VVI pacing results in an impairment of the left ventricular function because of a loss of atrioventricular synchrony in patients with heart failure27,29,31 or by the pacemaker syndrome32. The loss of the atrioventricular synchrony is reversible in time due to physiologic pacing28. These parameters can be evaluated by echocardiography, which is an appropriate examination for the course of patients with pacemaker or ICD.
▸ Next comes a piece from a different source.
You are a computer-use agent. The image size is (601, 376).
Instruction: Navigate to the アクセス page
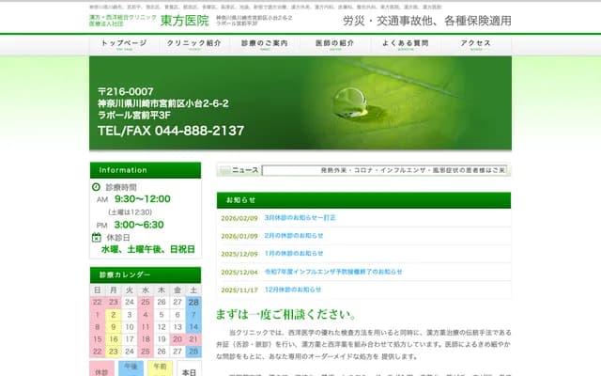click(476, 44)
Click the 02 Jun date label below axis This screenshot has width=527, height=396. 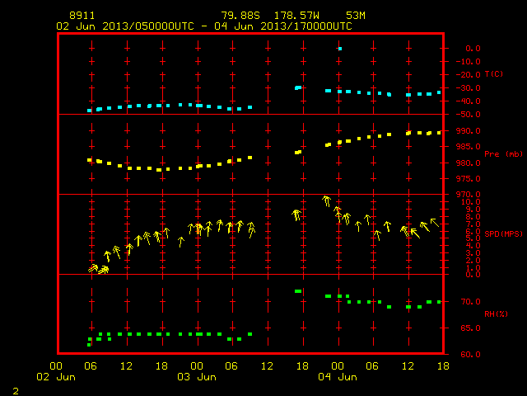click(x=56, y=377)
The examination of a small study sample reduced the statistical significance of our results. In addition this was a short-term observational study and long-term outcomes are unknown in our trial. But similar results can be found in former studies with larger patients sample size15-18,22-24,27-31. The influence of DDD(R) pacing on the incidence of atrial or ventricular tachyarrhythmias can not be estimated because the observation period between DDD(R) and VVI(R) pacing was too short. We could not fully achieve the blinding of the echocardiographer because the additional lead was visible in the right atrium and the difference between VVI pacing and AV synchrony was also apparent.
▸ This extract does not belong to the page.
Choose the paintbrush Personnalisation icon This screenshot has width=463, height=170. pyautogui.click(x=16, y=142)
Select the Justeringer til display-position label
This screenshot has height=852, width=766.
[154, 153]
The results of our study suggest that physiologic pacing improved subjective (NYHA classification) and objective (BNP, 6 minute walk test, echocardiography) parameters of patients with a new pacing indication. Physiologic pacing improves atrial and ventricular function in comparison to VVI(R) pacing. The reduction of ventricular pacing was the reason for these improvements. Even though the attention has been directed towards the cardiac resynchronization therapy for the improvement of heart failure we could achieve a significant enhancement of heart failure due to a reduction of ventricular pacing with increased physiologic pacing with a long AV-interval. In addition the indication for upgrading to a dual chamber ICD was accomplished in a small group of patients (10%). Thus in the most cases the implantation of a single chamber ICD was adequate. But this problem is going to accompany the clinical work. Amiodarone seems to be the risk factor for the upgrading of the ICD according to high incidence of ventricular pacing because of its antitachycardia effect.